(DATASET EXTRACT)

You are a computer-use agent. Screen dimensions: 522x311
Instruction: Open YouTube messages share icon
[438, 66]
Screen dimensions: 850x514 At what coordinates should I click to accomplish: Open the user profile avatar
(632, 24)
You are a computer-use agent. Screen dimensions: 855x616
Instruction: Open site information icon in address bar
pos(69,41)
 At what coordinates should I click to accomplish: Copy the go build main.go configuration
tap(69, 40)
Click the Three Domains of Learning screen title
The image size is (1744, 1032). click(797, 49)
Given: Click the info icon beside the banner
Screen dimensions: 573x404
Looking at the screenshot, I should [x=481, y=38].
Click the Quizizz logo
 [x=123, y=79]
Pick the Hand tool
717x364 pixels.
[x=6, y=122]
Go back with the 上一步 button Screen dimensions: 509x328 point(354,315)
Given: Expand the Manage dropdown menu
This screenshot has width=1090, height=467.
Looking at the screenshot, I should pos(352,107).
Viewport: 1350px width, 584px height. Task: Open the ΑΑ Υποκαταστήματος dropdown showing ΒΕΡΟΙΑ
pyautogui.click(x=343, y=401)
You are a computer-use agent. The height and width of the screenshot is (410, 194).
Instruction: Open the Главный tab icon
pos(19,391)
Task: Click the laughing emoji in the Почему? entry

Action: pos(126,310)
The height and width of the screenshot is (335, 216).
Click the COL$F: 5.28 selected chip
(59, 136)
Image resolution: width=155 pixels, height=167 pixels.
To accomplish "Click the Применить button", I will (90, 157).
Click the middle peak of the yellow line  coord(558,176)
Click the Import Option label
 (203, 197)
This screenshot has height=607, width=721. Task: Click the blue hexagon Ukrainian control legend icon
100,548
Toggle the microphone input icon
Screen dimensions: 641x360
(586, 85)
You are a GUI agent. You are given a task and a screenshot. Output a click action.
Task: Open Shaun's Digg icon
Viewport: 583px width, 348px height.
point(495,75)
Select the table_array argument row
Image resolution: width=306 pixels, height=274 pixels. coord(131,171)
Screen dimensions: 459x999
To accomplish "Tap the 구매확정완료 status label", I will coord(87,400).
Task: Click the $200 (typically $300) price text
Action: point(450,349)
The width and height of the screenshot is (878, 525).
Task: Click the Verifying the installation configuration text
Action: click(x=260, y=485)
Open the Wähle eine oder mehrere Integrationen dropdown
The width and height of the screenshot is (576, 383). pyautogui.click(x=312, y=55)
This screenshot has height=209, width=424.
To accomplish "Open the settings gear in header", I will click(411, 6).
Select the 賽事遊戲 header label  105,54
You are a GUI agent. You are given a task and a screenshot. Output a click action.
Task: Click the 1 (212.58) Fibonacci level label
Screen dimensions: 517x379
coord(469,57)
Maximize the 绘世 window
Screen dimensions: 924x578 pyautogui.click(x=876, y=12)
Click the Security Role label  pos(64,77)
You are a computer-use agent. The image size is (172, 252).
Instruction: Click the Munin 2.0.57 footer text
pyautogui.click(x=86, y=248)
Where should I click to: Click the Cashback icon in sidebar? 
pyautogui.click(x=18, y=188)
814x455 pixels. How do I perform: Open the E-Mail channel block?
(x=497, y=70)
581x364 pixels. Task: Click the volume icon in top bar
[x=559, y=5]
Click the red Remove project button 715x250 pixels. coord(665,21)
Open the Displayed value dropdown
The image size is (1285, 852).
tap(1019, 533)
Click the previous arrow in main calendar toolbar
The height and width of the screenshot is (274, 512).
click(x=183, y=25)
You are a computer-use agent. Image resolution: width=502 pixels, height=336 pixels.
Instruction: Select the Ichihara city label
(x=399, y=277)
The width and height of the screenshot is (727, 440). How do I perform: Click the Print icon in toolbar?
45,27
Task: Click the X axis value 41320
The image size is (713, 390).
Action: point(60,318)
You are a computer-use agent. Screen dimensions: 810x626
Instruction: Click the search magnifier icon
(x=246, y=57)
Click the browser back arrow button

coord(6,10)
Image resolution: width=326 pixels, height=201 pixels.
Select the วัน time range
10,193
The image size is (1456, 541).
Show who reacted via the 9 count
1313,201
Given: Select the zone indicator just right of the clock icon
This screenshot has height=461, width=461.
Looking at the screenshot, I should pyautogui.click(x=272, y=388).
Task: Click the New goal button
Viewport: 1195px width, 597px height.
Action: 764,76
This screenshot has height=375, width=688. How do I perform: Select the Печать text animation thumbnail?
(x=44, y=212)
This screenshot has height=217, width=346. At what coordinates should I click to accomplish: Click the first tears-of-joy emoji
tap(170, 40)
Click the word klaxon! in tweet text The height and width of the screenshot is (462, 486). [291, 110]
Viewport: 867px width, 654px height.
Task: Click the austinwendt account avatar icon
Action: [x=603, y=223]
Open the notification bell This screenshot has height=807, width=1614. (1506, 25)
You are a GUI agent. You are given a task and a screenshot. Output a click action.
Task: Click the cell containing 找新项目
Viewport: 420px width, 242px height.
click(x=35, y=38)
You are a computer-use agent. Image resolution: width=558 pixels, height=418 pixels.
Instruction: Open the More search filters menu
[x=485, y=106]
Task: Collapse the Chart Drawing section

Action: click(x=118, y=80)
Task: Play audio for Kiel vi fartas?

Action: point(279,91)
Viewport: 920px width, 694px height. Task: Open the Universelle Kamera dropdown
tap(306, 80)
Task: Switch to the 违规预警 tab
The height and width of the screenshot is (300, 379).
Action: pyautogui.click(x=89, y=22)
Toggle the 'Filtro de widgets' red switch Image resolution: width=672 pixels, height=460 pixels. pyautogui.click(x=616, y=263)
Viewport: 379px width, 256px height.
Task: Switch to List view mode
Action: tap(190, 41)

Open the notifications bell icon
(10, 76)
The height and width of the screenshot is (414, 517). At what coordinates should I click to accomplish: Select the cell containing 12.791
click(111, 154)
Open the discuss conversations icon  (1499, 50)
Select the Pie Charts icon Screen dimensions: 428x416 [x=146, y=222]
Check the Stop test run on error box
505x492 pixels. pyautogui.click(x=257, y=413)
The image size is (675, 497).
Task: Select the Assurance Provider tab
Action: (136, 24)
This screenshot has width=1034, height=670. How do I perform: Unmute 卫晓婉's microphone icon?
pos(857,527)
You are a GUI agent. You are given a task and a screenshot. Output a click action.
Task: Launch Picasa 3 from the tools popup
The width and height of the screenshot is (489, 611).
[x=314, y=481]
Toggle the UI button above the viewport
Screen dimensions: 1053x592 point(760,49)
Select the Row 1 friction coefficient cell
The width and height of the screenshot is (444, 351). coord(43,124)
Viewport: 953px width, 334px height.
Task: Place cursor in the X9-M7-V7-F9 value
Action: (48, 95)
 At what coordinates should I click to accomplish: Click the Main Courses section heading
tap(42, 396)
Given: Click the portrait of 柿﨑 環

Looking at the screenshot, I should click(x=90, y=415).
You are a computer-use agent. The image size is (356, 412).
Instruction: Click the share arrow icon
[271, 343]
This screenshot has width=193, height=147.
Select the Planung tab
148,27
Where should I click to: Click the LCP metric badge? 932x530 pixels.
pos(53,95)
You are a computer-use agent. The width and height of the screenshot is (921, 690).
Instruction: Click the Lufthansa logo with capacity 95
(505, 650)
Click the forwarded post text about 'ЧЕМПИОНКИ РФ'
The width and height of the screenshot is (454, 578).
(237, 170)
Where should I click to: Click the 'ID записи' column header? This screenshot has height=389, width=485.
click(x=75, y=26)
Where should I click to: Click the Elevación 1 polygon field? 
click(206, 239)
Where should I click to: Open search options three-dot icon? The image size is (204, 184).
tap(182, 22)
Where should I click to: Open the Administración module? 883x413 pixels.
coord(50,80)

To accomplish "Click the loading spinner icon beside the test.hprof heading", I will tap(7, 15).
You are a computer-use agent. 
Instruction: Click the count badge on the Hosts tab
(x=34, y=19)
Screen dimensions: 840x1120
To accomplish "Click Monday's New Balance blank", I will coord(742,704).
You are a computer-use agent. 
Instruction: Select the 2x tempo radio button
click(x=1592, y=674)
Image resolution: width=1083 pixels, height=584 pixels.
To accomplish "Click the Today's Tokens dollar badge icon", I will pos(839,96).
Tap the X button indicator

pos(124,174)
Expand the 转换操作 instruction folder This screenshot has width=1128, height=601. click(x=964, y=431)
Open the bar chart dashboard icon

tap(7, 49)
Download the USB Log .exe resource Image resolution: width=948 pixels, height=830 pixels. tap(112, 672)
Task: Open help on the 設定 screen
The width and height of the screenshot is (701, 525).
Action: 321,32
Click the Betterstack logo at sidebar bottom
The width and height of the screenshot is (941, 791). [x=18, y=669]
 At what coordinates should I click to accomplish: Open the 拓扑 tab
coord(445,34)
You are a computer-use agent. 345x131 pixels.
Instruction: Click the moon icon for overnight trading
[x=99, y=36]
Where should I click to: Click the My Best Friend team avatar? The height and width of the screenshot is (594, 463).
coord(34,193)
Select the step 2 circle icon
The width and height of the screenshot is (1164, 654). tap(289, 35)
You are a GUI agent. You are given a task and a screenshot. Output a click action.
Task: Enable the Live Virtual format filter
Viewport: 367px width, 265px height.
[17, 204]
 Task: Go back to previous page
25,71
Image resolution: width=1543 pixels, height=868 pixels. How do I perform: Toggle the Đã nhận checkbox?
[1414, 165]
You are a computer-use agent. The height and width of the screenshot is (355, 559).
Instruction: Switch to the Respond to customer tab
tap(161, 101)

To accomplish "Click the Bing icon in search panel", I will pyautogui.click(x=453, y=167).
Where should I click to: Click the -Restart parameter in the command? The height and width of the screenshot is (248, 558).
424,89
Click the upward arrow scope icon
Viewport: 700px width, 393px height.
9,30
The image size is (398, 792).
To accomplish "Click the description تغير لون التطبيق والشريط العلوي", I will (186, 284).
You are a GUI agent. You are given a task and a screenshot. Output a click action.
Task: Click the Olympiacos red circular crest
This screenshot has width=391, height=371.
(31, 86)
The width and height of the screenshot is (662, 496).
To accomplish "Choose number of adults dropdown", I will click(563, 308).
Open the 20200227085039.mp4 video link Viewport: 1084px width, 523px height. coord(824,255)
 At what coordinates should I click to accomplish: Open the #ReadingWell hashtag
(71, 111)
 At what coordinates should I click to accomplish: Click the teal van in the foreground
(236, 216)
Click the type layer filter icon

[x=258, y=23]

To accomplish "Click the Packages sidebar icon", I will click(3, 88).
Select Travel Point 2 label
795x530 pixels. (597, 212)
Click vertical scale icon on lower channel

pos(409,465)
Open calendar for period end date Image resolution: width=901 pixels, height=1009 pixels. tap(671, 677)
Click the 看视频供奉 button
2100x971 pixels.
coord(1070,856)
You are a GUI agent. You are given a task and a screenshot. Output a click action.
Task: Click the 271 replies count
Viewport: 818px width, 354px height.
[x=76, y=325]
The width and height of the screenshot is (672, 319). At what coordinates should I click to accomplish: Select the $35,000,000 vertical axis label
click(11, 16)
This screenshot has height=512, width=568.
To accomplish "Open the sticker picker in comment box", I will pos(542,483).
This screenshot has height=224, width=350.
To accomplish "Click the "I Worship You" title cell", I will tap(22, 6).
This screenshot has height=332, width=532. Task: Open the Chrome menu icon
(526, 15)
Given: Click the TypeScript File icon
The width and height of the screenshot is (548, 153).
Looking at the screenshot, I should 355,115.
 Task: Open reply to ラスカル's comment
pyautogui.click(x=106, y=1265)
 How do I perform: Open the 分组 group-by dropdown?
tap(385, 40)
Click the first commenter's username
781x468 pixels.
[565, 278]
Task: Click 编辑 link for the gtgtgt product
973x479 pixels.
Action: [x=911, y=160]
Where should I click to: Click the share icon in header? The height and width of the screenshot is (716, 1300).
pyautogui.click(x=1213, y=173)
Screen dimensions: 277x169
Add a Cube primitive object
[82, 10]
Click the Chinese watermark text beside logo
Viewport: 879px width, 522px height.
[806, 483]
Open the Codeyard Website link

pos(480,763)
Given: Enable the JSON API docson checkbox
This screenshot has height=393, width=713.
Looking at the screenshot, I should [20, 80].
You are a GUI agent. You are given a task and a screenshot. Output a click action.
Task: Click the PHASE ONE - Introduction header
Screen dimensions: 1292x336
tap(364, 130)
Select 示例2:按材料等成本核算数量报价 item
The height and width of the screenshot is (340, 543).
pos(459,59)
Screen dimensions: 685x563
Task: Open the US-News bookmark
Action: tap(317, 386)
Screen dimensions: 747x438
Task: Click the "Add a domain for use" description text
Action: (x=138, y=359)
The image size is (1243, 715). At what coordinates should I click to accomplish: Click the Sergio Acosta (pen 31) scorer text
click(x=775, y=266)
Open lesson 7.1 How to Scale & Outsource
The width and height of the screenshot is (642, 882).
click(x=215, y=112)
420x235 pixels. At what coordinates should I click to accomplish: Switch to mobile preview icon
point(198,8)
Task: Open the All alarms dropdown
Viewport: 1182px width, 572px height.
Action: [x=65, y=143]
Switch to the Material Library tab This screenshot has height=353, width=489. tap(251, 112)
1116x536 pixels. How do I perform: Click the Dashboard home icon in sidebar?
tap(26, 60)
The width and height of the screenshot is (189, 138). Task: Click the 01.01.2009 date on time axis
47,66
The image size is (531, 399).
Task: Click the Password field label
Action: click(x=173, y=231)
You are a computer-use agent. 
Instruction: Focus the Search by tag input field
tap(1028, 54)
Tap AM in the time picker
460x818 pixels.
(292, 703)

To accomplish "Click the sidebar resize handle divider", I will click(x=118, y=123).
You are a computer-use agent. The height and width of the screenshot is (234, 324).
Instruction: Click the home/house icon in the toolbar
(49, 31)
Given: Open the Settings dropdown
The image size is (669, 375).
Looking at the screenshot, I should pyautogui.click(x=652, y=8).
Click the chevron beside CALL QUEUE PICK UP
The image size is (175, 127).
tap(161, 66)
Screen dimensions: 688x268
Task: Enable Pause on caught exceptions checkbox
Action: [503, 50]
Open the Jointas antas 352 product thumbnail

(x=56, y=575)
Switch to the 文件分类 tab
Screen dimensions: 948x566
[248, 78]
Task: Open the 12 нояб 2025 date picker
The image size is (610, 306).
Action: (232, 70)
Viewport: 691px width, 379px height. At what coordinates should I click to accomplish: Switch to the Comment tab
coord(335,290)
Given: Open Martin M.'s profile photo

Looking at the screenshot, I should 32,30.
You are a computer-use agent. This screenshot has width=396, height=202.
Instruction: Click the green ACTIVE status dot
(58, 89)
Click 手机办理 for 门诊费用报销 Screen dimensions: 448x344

(End DATASET EXTRACT)

WHAT IS NEEDED: Repeat, with no changes, each line from the one with "The image size is (175, 127)." to the end of the listing, including both ends and nothing else.

SOLUTION TO THIS EXERCISE:
The image size is (175, 127).
tap(161, 66)
Screen dimensions: 688x268
Task: Enable Pause on caught exceptions checkbox
Action: [503, 50]
Open the Jointas antas 352 product thumbnail

(x=56, y=575)
Switch to the 文件分类 tab
Screen dimensions: 948x566
[248, 78]
Task: Open the 12 нояб 2025 date picker
The image size is (610, 306).
Action: (232, 70)
Viewport: 691px width, 379px height. At what coordinates should I click to accomplish: Switch to the Comment tab
coord(335,290)
Given: Open Martin M.'s profile photo

Looking at the screenshot, I should 32,30.
You are a computer-use agent. This screenshot has width=396, height=202.
Instruction: Click the green ACTIVE status dot
(58, 89)
Click 手机办理 for 门诊费用报销 Screen dimensions: 448x344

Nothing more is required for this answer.